* _Assigned task_
Only the lines from the one that contains "Task: Enable the Realistic mode checkbox" through the last line of the data below should be duplicated, exactly and without pictures.

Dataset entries

══════

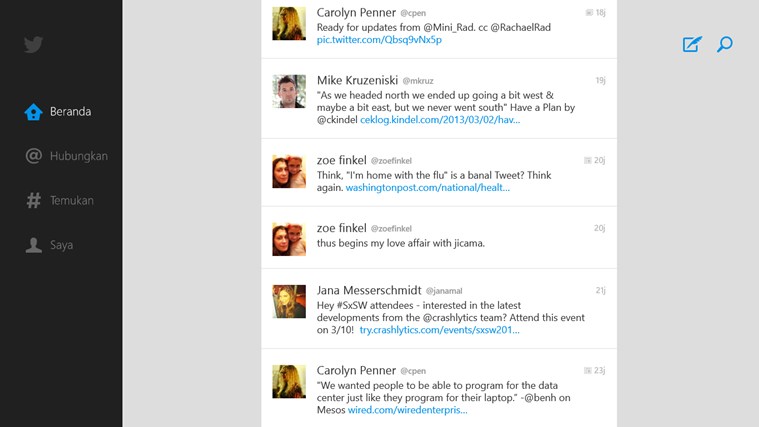Image resolution: width=759 pixels, height=427 pixels.
Task: Select the jicama tweet by zoe finkel
Action: coord(439,237)
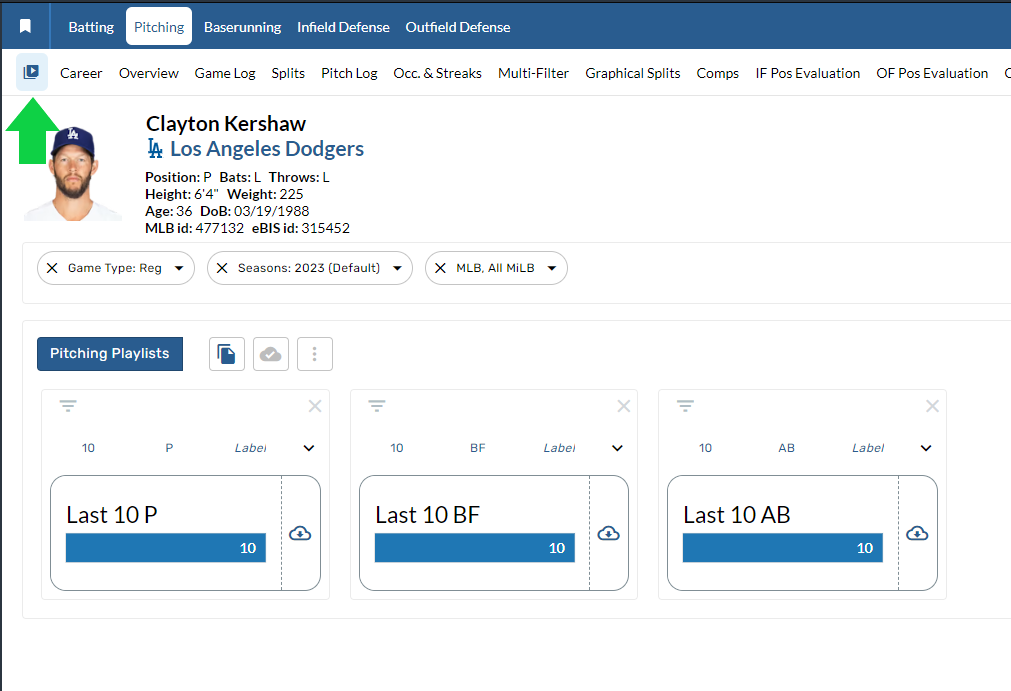
Task: Expand the chevron on Last 10 AB card
Action: (x=926, y=448)

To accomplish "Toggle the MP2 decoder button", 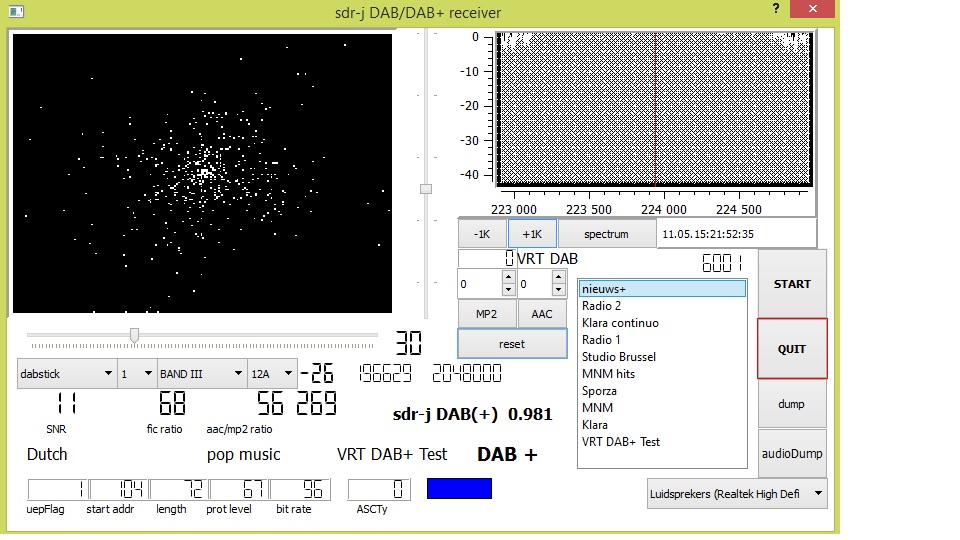I will 486,314.
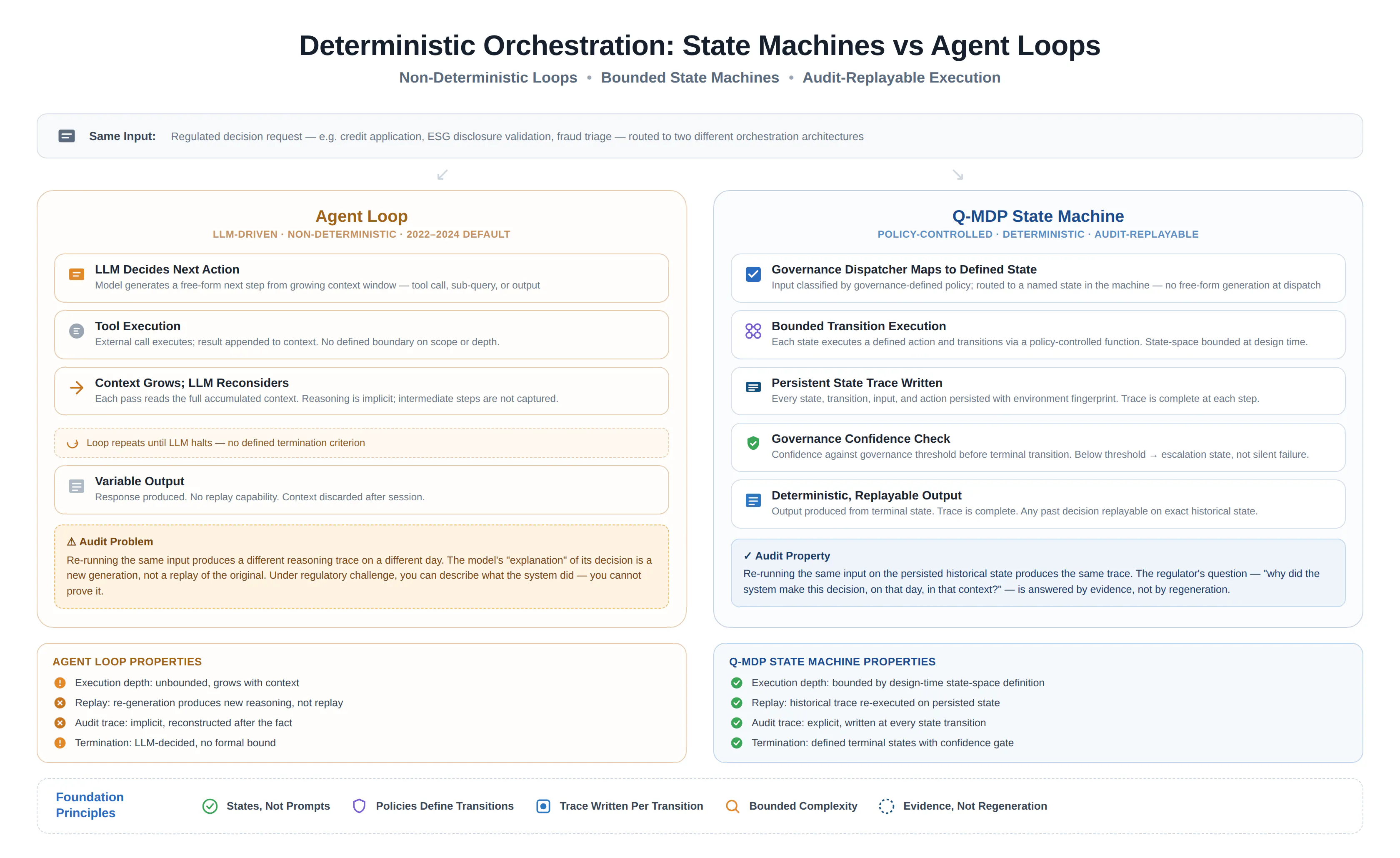Click the Same Input message icon
This screenshot has width=1400, height=858.
pos(67,136)
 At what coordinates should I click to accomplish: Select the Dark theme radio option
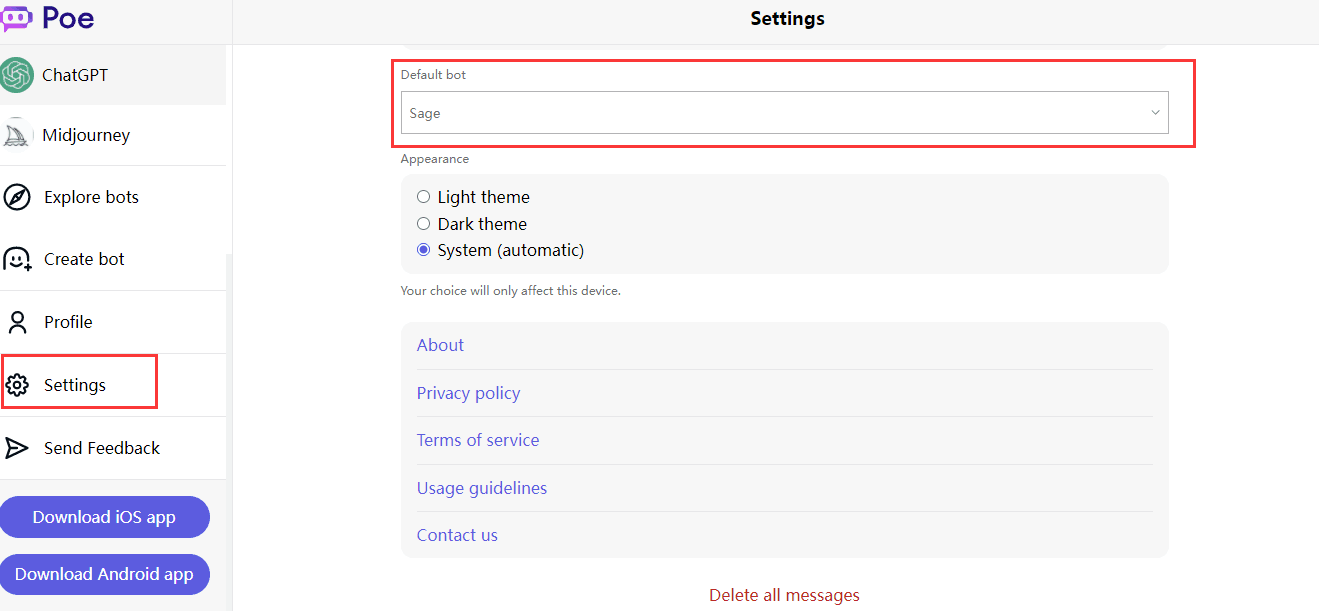[424, 224]
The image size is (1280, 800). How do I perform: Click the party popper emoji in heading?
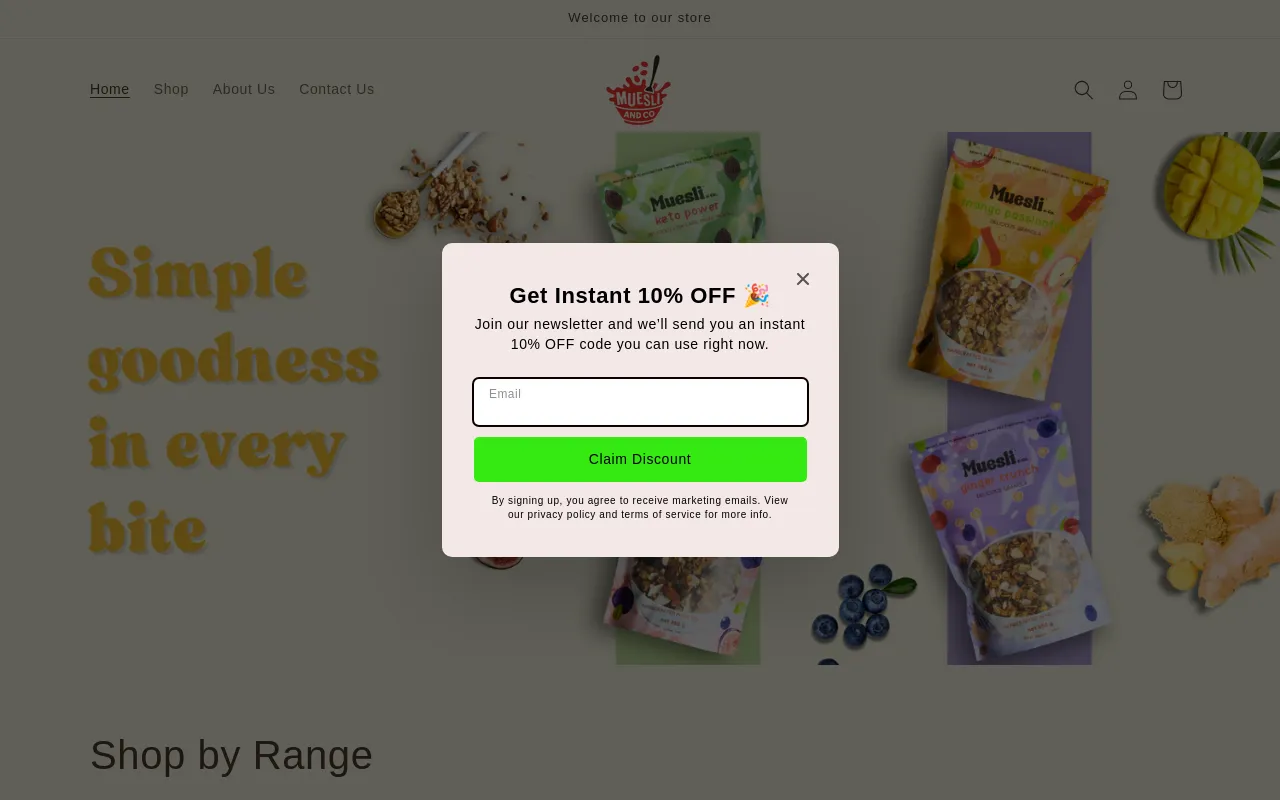(x=757, y=295)
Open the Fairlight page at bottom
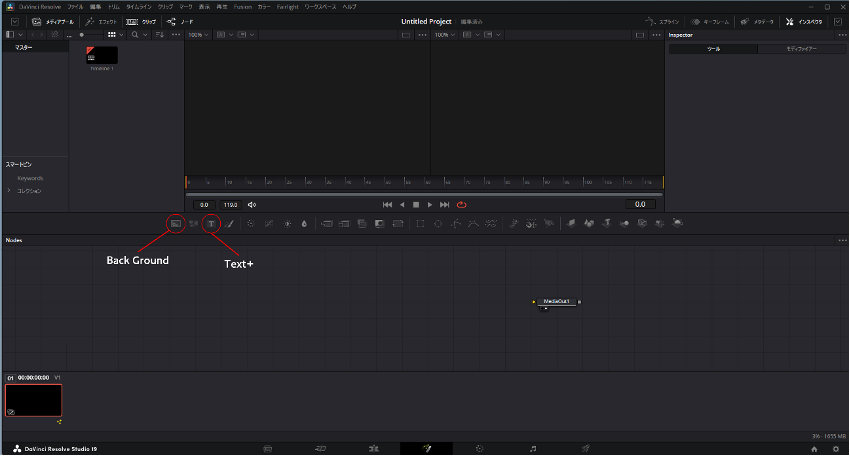 click(x=534, y=448)
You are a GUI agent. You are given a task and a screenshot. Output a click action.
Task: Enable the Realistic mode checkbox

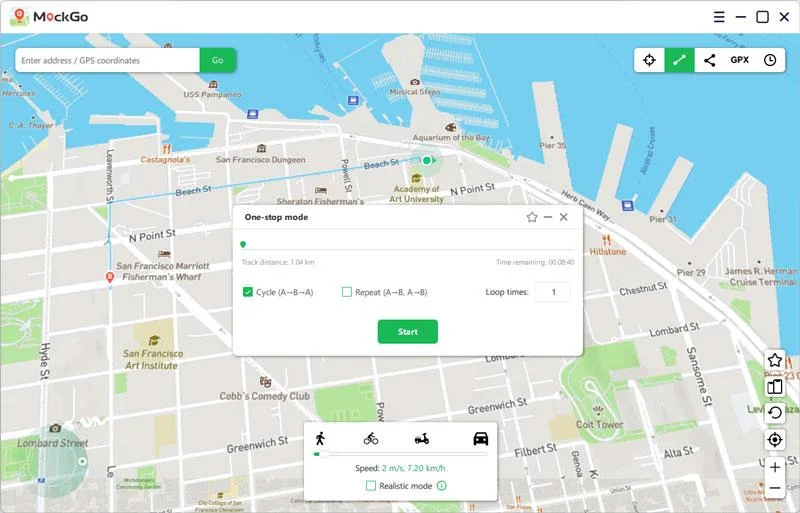coord(371,486)
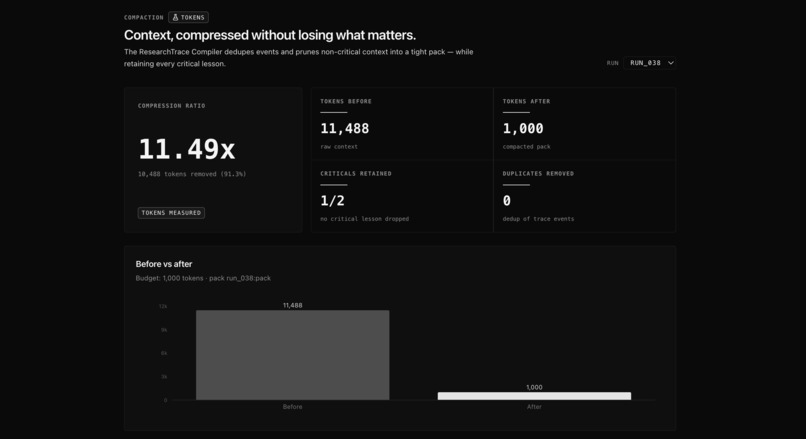
Task: Click the TOKENS MEASURED badge
Action: pyautogui.click(x=171, y=213)
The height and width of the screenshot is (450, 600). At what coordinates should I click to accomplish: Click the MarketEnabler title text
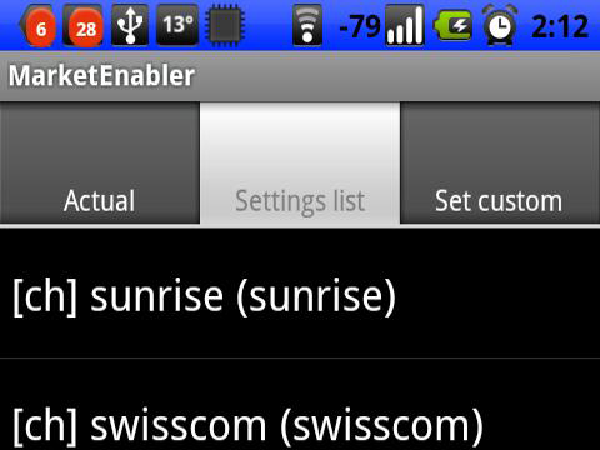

══════

* _Response to the task_
Task: Enable the Realistic mode checkbox

coord(371,486)
Task: Click the TOKENS MEASURED badge
Action: pyautogui.click(x=171, y=213)
The height and width of the screenshot is (450, 600). At what coordinates should I click to accomplish: Click the MarketEnabler title text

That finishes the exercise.